Some of the regulatory concerns are well-founded. OFSI's guidance on financial sanctions for High Value Dealers & Art Market Participants as published on 18 March 2025, suggests that the inclusion of AMPs and HVDs within the scope of the sanctions regime and reporting regulations arose due to concerns around underreporting of breaches and low awareness of sanctions obligations. OFSI indicate suspected breach reports within the Art market and High Value sector do not usually originate from HVDs and AMPs themselves, but from those within financial services or legal services (e.g. a banker or lawyer assisting with the sale of an artwork).
As set out in OFSI's guidance, the art market remains a high-risk area for concealment of a source of funds and relationships to a designated person or entity. The high value nature of art works together with the international and opaque nature of the art market renders it susceptible to exploitation by persons wishing to evade and/or circumvent sanctions. Sales are often conducted in a highly confidential manner, in which it is possible for a buyer of an artwork to remain anonymous.

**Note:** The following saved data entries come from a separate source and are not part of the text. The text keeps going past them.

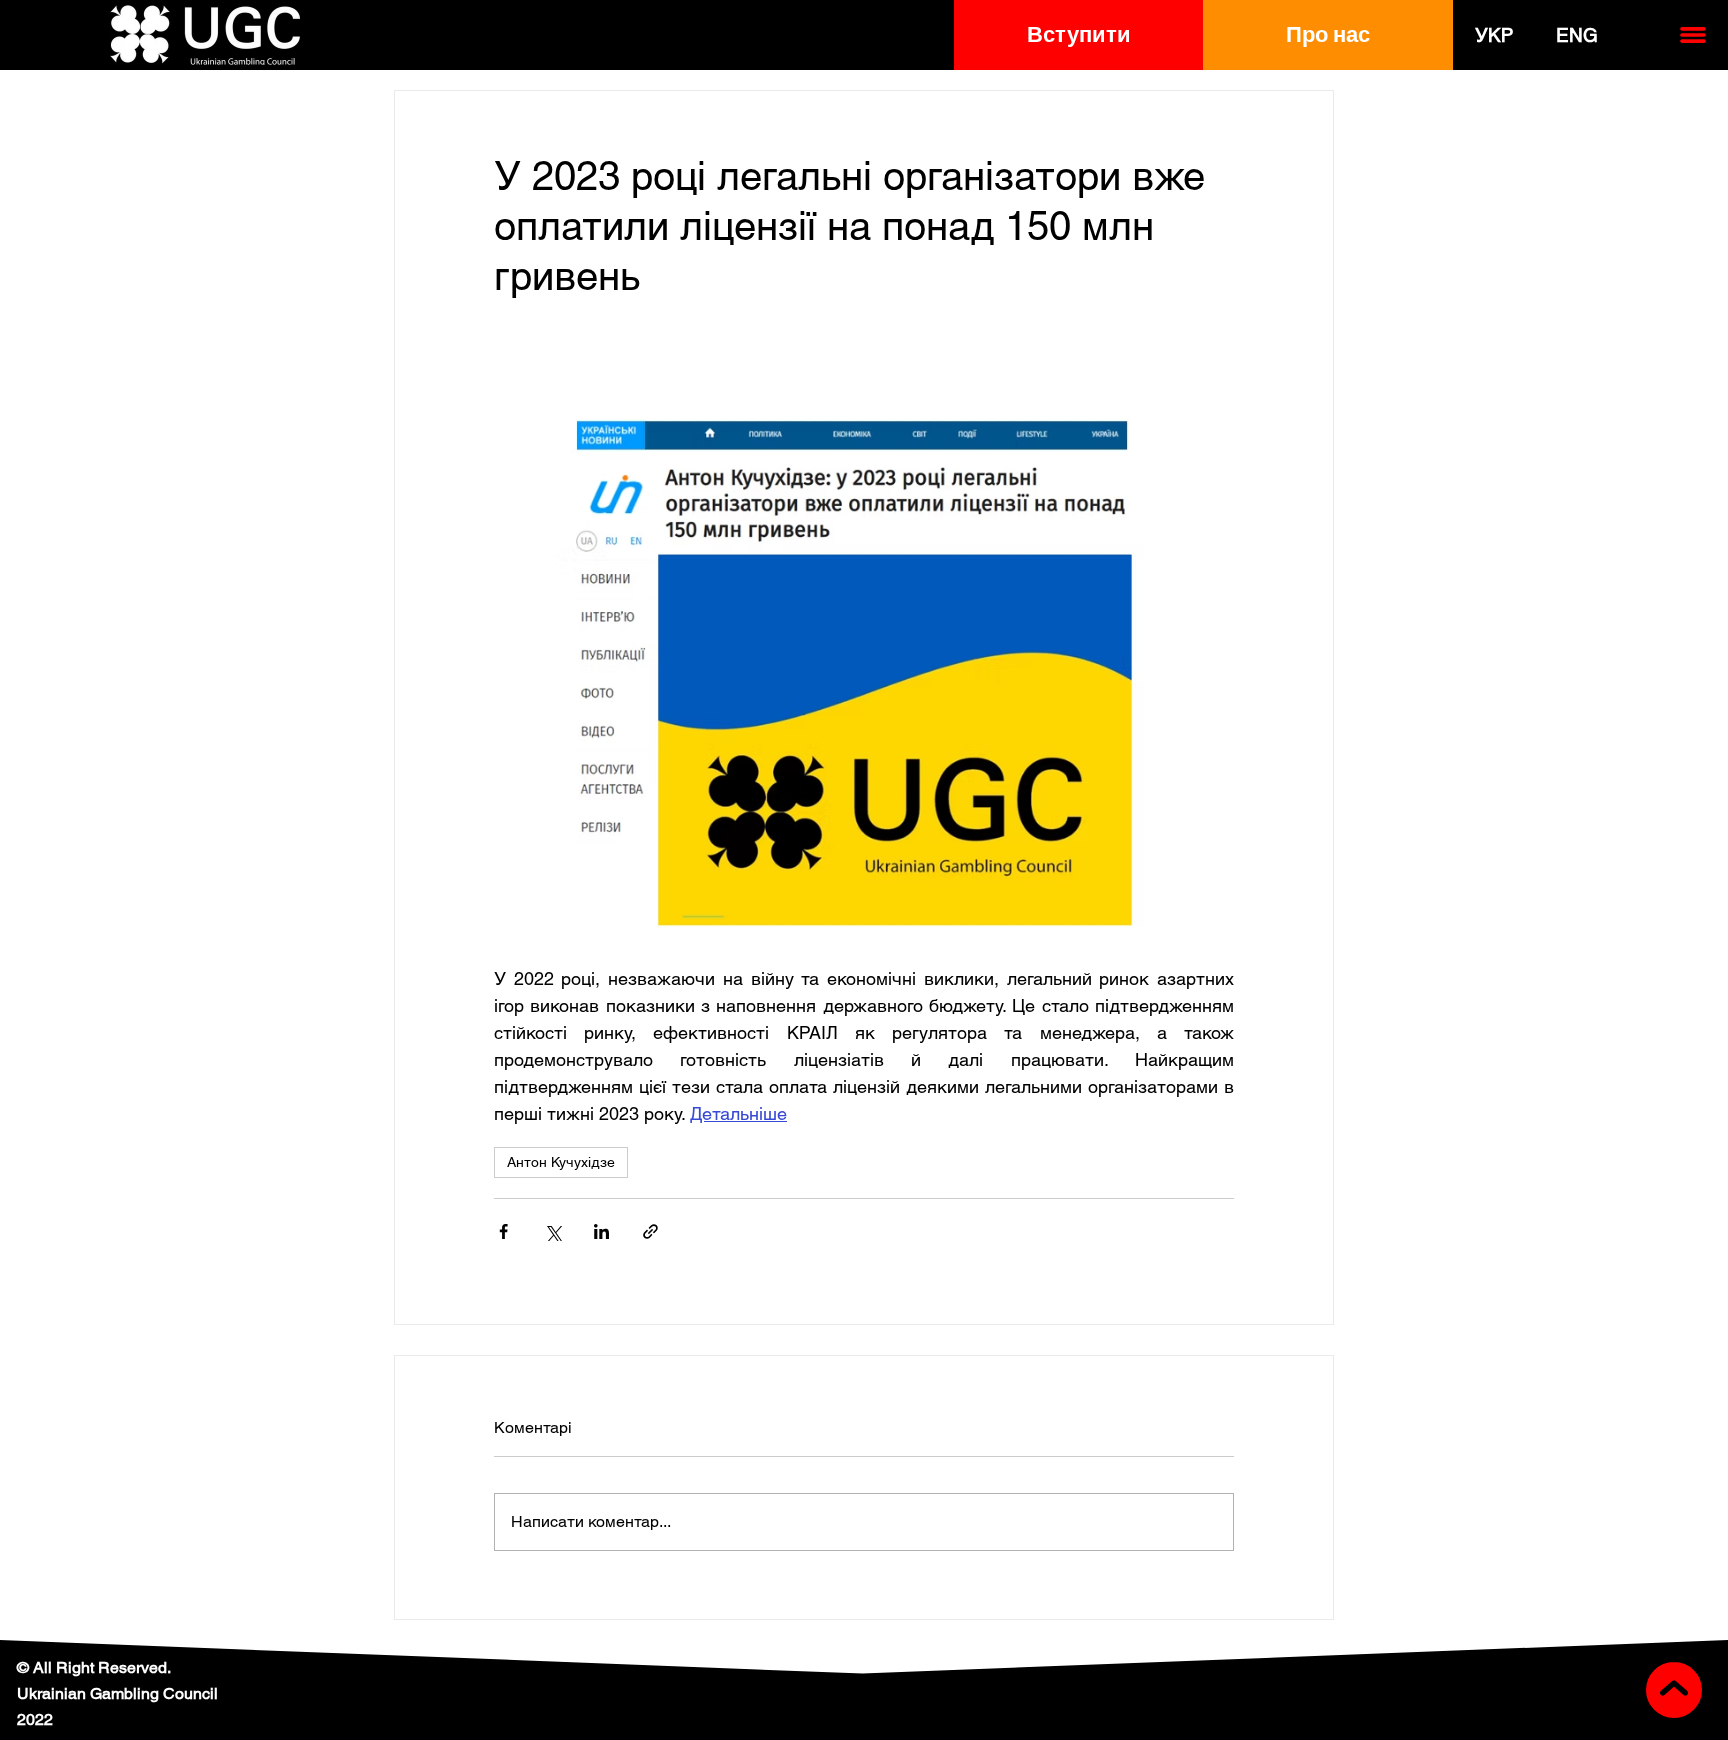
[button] (1078, 35)
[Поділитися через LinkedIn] (601, 1231)
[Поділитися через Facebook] (503, 1231)
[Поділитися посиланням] (650, 1231)
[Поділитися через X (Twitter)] (552, 1231)
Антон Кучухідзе (561, 1162)
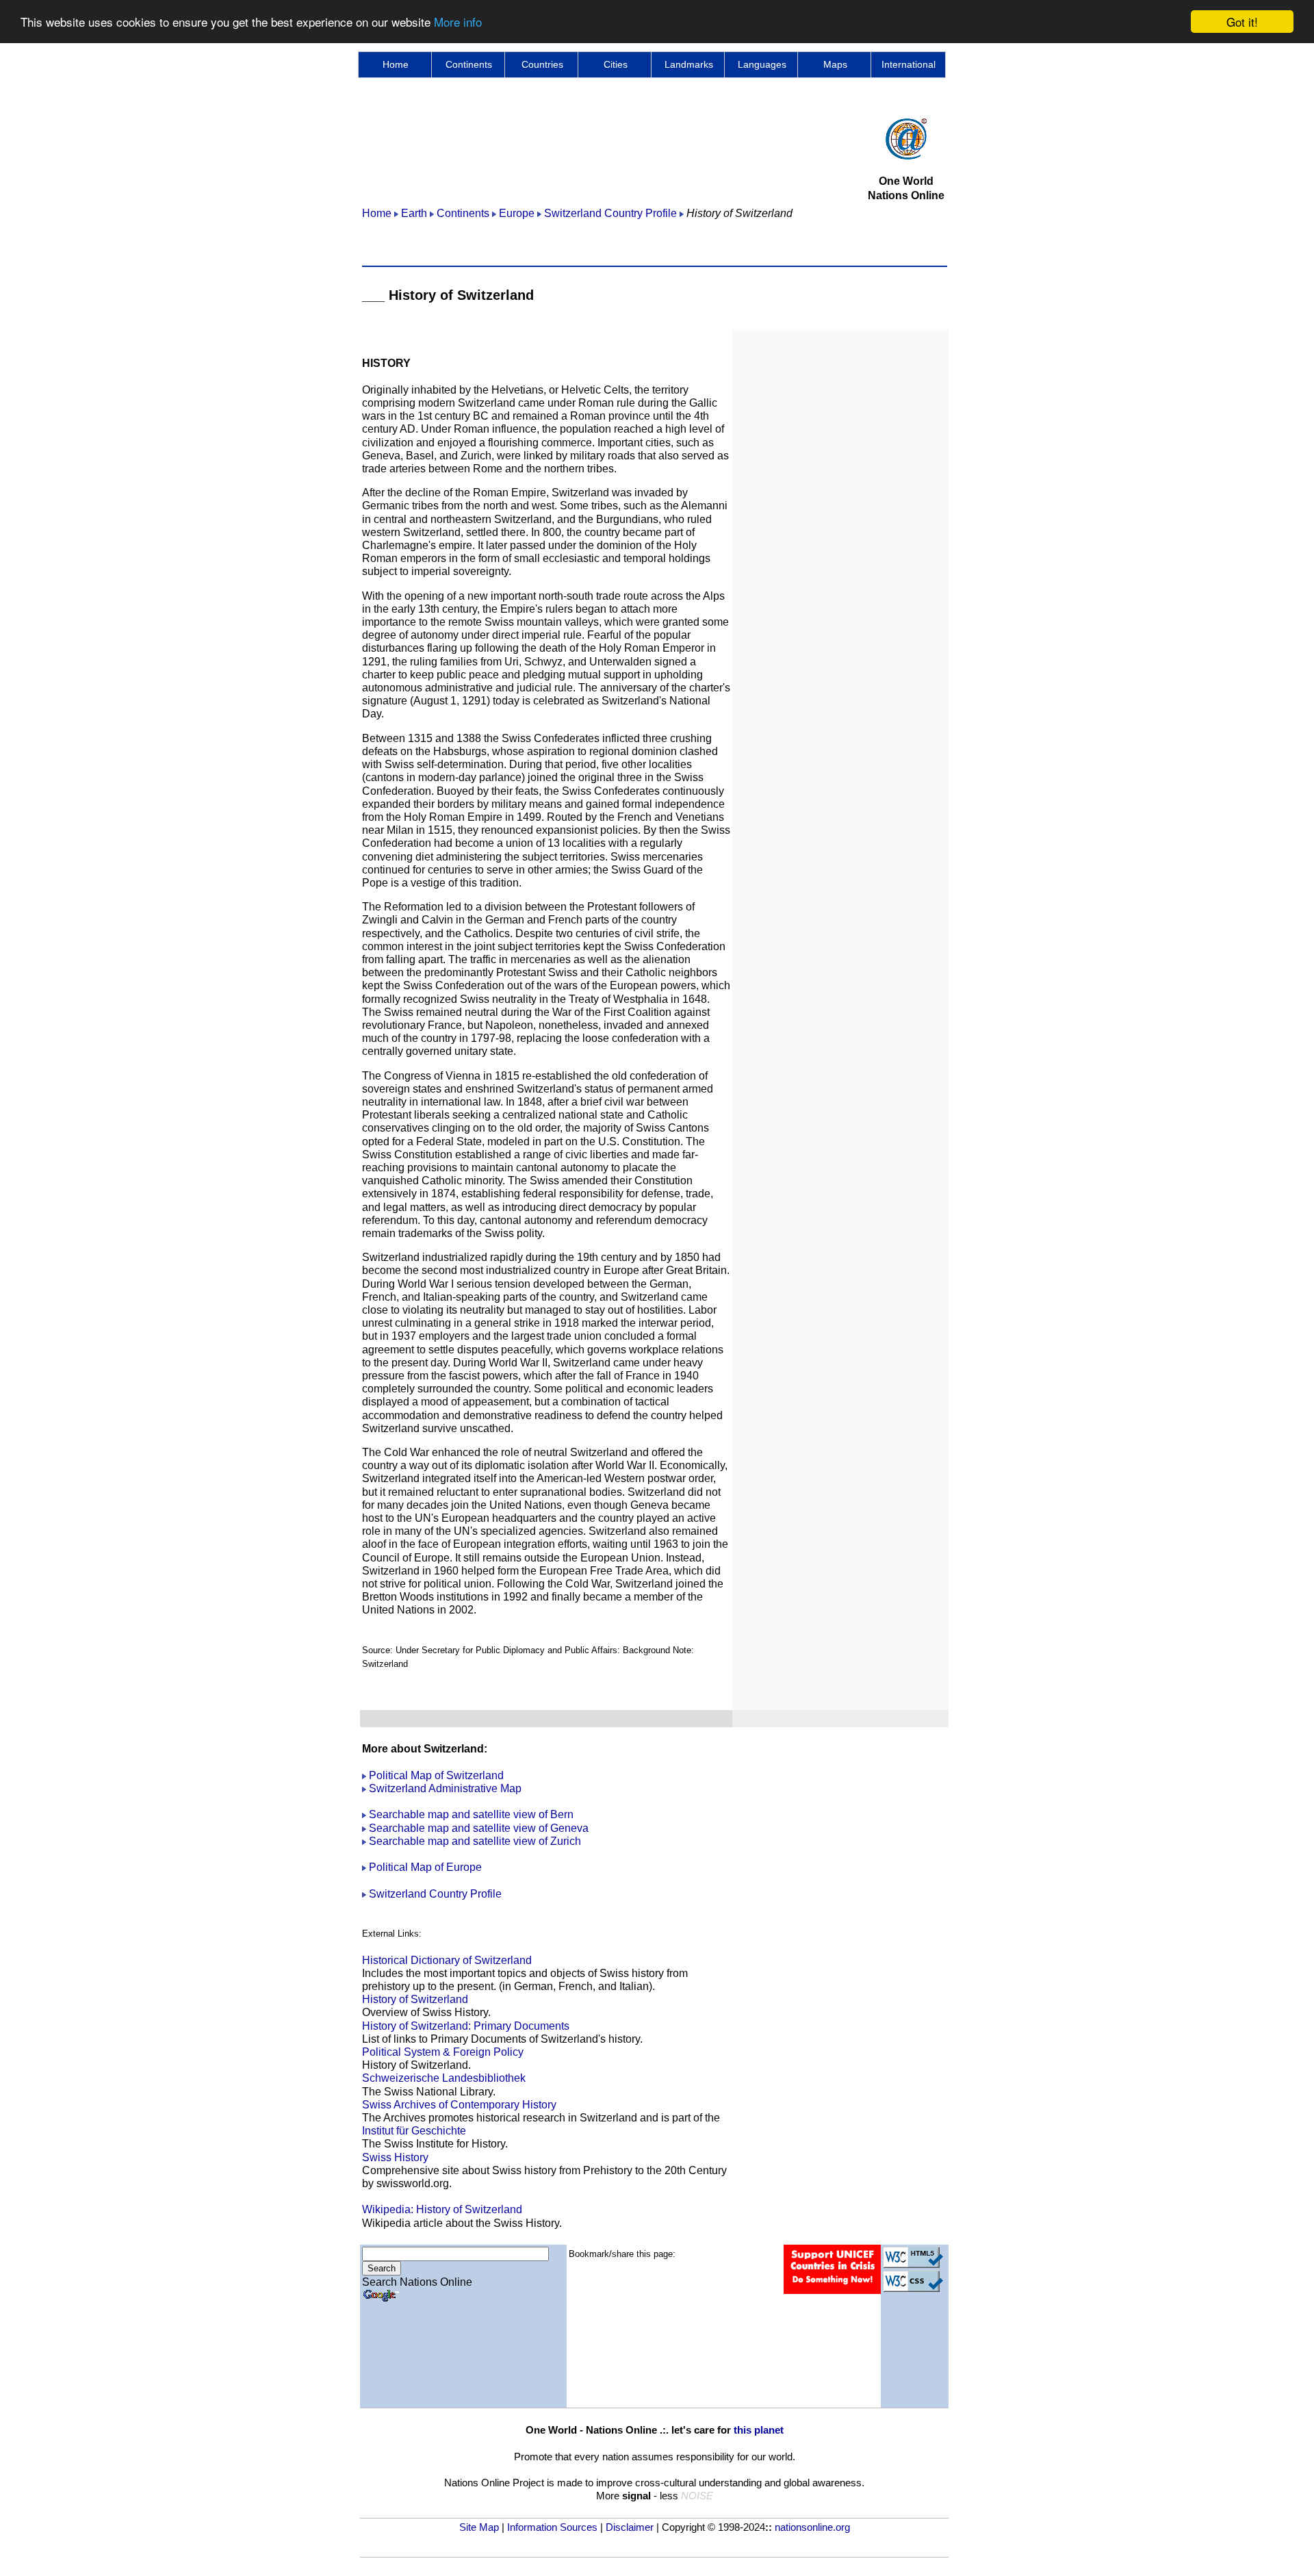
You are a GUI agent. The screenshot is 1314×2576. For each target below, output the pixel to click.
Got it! (1242, 21)
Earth (414, 213)
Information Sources (552, 2527)
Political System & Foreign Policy (443, 2052)
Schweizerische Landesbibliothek (444, 2078)
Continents (469, 64)
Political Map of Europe (424, 1867)
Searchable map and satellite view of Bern (471, 1814)
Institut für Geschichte (414, 2131)
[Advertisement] (611, 149)
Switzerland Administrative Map (445, 1788)
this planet (759, 2430)
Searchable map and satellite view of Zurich (475, 1841)
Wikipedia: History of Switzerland (442, 2209)
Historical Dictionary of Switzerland (447, 1960)
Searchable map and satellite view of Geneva (479, 1828)
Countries (542, 64)
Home (396, 64)
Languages (762, 64)
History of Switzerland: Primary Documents (465, 2026)
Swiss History (395, 2157)
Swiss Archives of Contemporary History (459, 2104)
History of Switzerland (415, 1999)
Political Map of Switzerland (436, 1775)
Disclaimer (630, 2527)
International (908, 64)
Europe (516, 213)
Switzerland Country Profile (610, 213)
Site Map (479, 2527)
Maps (835, 64)
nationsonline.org (812, 2527)
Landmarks (689, 64)
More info (458, 22)
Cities (616, 64)
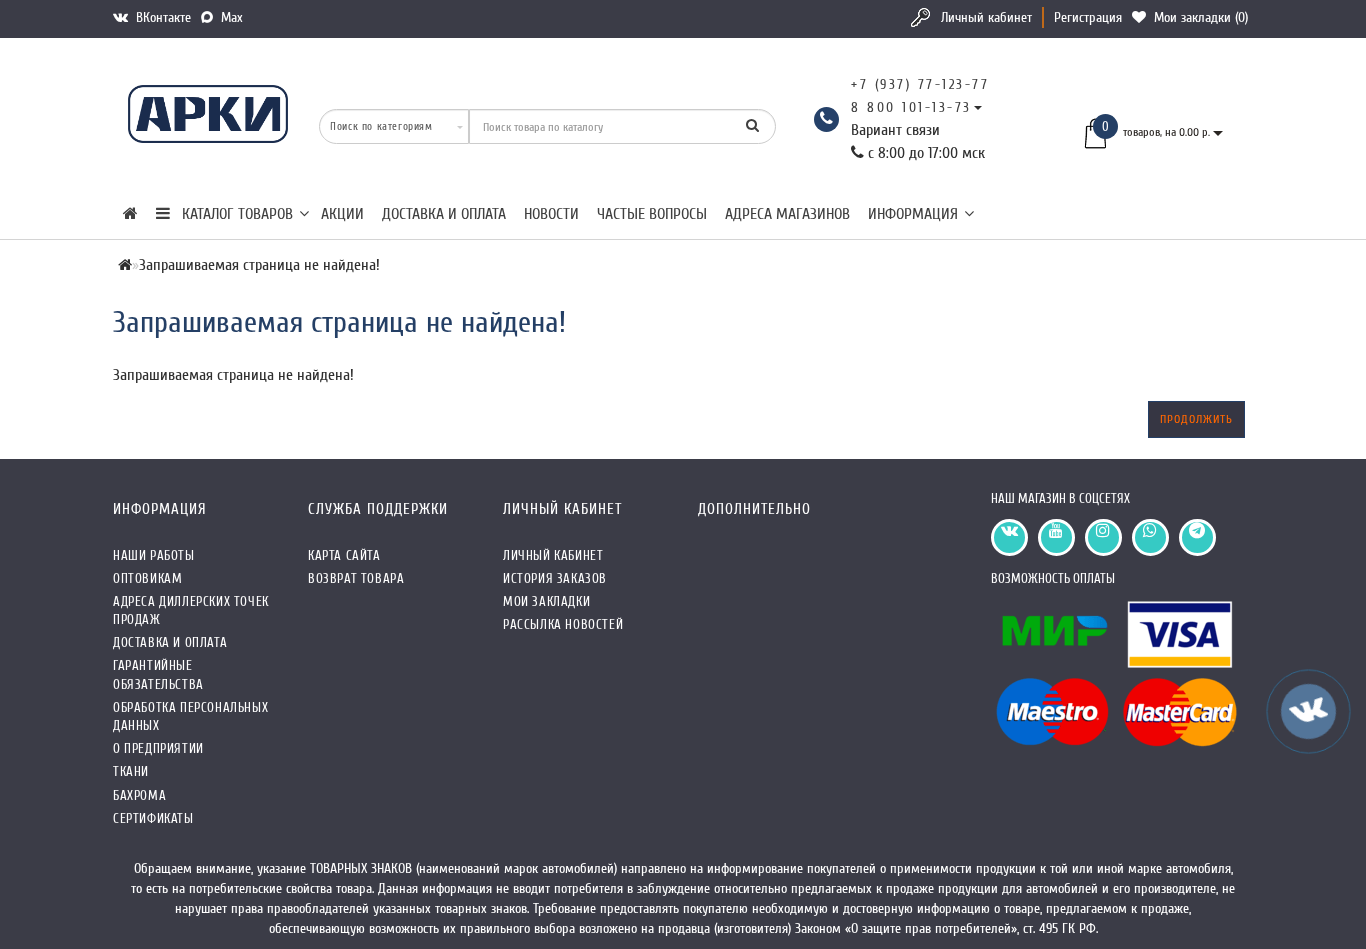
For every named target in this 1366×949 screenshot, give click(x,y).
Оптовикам (147, 578)
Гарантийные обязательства (158, 674)
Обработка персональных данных (190, 716)
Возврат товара (356, 578)
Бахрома (139, 795)
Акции (342, 214)
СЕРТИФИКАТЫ (153, 818)
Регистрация (1088, 17)
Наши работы (154, 555)
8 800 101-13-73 (911, 107)
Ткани (131, 771)
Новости (551, 214)
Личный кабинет (986, 17)
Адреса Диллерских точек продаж (191, 610)
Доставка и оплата (444, 214)
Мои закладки (546, 601)
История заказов (555, 578)
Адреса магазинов (787, 214)
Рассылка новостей (563, 624)
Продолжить (1196, 419)
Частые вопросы (652, 214)
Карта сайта (344, 555)
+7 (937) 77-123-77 (920, 84)
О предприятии (158, 748)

Further, the very high values realised in sales and the lack of regulation of the international art market mean that artworks can become vehicles to invest and convert funds from illicit sources, moving them throughout the world and/or into freeports, in a relatively unnoticeable and concealable way.
While AMPs will have experience of complying with their AML obligations, as set out above, reporting in relation to sanctions may carry distinct challenges. For example, where it is easier to recognise and carry out CDD where funds may be laundered from an illicit source, such as drug trafficking, there may be considerable difficulty in complying with sanctions reporting obligations where an AMP or HVD is unable to identify the true UBO, if they are controlled or owned by a designated person through a shell company with a complex structure.
While breach of both the Money Laundering regimes and Sanctions regimes remains a risk for AMPs and HVDs, OFSI recommends implementing effective compliance programmes, including the adoption of mechanisms and controls to mitigate sanctions risks and routine compliance audits by sanctions professionals. In the same way the AMPs and HVDs are expected to conduct CDD at the beginning of a new business relationship in compliance with The Money Laundering Regulations, OFSI also recommends undertaking routine checks of the UK Sanctions Lists and OFSI Consolidated List, in particular to ascertain relevant ownership and control structures.